Being fun is a serious matter because it imparts special benefits on children, a new study conducted by researchers at Florida Atlantic University in collaboration with Concordia University in Montreal, Canada has found.

 

The study has highlighted the importance of having fun, and what having, and being, fun means in a child’s social circles. Children who are well-liked and children who are popular enjoy tremendous advantages in the peer group – something that is widely acknowledged by academics after decades of research. 

 

Children enjoy high status in the peer group and are well liked tend to be outgoing, assertive, prosocial, and academically competent; they are neither aggressive nor withdrawn.

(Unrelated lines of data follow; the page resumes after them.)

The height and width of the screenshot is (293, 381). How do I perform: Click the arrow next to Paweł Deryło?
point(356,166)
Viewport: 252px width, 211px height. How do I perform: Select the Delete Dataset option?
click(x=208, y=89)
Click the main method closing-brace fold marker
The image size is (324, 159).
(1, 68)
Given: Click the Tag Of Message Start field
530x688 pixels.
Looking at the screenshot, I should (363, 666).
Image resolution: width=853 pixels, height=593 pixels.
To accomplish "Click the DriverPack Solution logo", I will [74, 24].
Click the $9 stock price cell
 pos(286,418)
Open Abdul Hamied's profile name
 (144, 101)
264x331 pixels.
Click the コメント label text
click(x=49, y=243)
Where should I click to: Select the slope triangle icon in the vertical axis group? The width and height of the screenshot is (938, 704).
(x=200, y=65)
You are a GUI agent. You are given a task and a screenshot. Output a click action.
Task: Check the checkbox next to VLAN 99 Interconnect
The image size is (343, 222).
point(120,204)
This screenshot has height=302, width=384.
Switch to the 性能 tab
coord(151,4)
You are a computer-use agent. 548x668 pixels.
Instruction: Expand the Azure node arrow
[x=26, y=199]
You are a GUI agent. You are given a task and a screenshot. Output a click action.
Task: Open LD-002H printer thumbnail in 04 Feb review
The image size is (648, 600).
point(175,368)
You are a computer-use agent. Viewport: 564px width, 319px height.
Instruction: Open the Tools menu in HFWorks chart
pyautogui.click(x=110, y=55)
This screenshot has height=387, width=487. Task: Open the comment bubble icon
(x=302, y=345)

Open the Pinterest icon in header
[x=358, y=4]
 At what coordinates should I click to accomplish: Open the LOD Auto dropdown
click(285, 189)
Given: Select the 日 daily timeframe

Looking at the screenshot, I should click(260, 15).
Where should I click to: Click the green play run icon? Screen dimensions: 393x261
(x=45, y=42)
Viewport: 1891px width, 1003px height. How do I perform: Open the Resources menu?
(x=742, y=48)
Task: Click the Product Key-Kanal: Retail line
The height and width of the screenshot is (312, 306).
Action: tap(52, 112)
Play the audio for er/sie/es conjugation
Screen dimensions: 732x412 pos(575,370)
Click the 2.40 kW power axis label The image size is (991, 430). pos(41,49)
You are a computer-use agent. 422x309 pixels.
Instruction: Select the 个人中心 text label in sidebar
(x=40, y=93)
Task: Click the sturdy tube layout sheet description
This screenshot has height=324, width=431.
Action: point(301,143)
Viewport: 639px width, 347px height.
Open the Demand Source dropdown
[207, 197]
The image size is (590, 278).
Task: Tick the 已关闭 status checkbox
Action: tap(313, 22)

Children who are popular are outgoing, assertive, and prosocial or aggressive (or both); they too are not withdrawn.

 

Researchers were puzzled by the absence of “being fun” from these lists, saying it is a characteristic which is “conspicuously missing”, and “an omission that is odd when you consider how much time and energy children devote to having fun.”

 

To learn more, researchers undertook a study which examined whether children who are well-liked and children who are popular got that way by being fun to hang around with.

 

Data from children living in Florida and children living in Colombia, South America, examined the degree to which peer perceptions of being fun predict increases in being liked by classmates and being popular with classmates. Their findings are the first to directly tie perceptions of children who are fun with changes in peer status.

 

The results clearly point to the importance of being fun. Across a two-month period, children in middle childhood who were perceived by their peers as being someone who is fun to be around experienced an increase in the number of classmates who liked them and the number who rated them as popular. 

 

Importantly, these associations remained after removing the contribution of variables known to contribute to peer status, such as prosocial behavior, leadership, physical attractiveness, fairness, athletic ability, disruptiveness, and aggression. Being well-liked and being popular also anticipated changes in classmate perceptions of a child as fun, suggesting that, in the eyes of peers, “fun begets status and status begets fun”.

 

Dr Brett Laursen, lead author of the study, said the work was novel, in that no research before it has “unambiguously measured peer perceptions of classmates who are fun” and no longitudinal studies have examined whether being fun uniquely anticipates subsequent changes in peer social status.

 

“The findings also are important because until now only prosocial behavior and leadership have been demonstrated to prospectively predict changes in both likeability and popularity,” he added.

 

While the researchers had good reason to believe that being fun would uniquely contribute to a child’s social status, researchers said that the benefits for children in engaging with fun peers go beyond the immediate rewards.

 

“Fun experiences provide positive stimulation that promotes creativity. Being fun can protect against rejection insofar as it raises the child’s worth to the group and minimises the prospect that others will habituate to the child’s presence,” Dr Laursen said. 

 

When it comes to the characteristics of what makes a child fun, researchers said that some children who are fun are “undoubtedly equipped with a constellation of traits that combine to make them rewarding companions.”

 

Fun children, they said, are socially adept, and have high levels of social skills, as well as the capacity to view things from the point of view of another. Ego resilience, the ability to “roll with the punches” and surgency – a personality trait marked by cheerfulness, responsiveness, spontaneity, and sociability are also hallmarks of one who is fun. 

 

“Well-liked children present few adjustment difficulties and tend to succeed where others do not,” Dr Laursen said. “Popularity is highly coveted by children and adolescents; many value it above being liked.”

 

This finding raises the possibility of a reputational halo effect. Age-mates assume that children with high social status have desirable attributes, which may turn into a self-fulfilling prophecy as high status children are given more opportunities to have fun and thereby hone their skills around others who are fun.